Loin de toute psychotechnique, la bêtise selon Musil ne consiste pas en un manque d’intelligence. Le terme bêtise ou bête embrasse, pour lui, des significations aussi diverses que celles du fou ou de celui qui perd la tête dans une situation décisive, de l’absence de ruses en affaires, de l’incapacité ou encore de l’injure. Il s’applique aussi à celui qui en proie à la panique ou à l’angoisse réagit d’une façon « écervelée », laquelle consiste à remplacer l’action ou le terme adéquats par beaucoup d’autres en espérant que l’un d’eux soit le bon. Rien de plus humain, note-t-il, que de remplacer qualité par quantité… Le clou de sa démonstration tient dans la distinction de deux espèces de bêtises, l’une honnête et l’autre prétentieuse. La première tient à une faiblesse de l’entendement comme tel, et touche à la poésie parce qu’elle rencontre ce qui ne peut se dire. La deuxième est par contre une vraie maladie de la formation, manquée et malvenue, elle est intelligente et dangereuse parce que loin de révéler ce qui la dépasse, elle le nie en le rabaissant. La bêtise intelligente et supérieure sert donc à transformer une pensée importante en lieu commun.
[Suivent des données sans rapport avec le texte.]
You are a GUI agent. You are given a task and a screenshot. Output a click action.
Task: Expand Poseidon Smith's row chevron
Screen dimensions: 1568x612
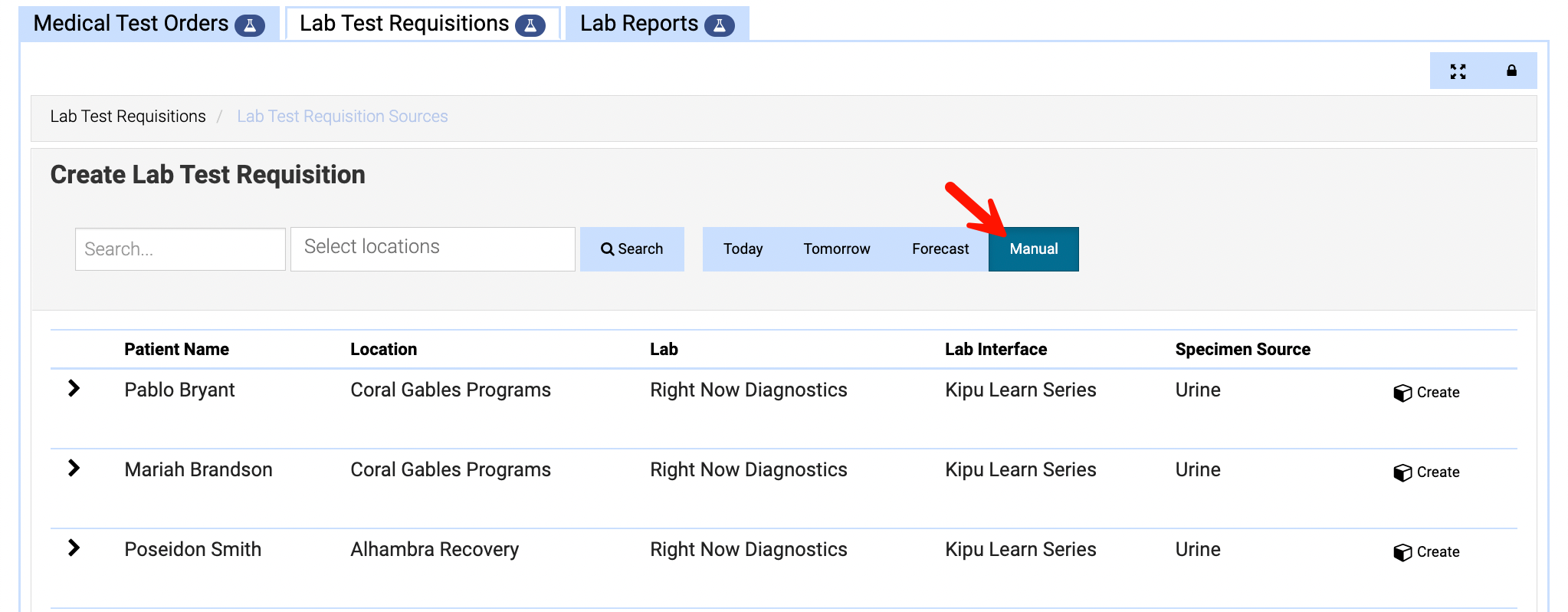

Cela peut nous rappeler les dernières lignes de la lettre de dissolution de l’EFP [5] dans laquelle Lacan fustigeait ceux qui « tourn[ent] en eau un enseignement où tout est pesé » [6].
[1] Musil R., L’Homme sans qualités, Paris, Seuil, 2004.
[2] Miller J.-A., Évaluation. Entretiens sur une machine d’imposture, Paris, Agalma, 2004 ; et Miller J.-A., « L’ère de l’homme sans qualités », La Cause freudienne, n°57, juin 2004, p. 72-97.
[3] Musil R., De la bêtise, Paris, Allia, 2000.
[4] Musil R., L’Homme sans qualités, op. cit., p. 76-80.
[5] EFP : École freudienne de Paris.
[6] Lacan J., « Lettre de dissolution », Autres écrits, Paris, Seuil, 2001, p. 318.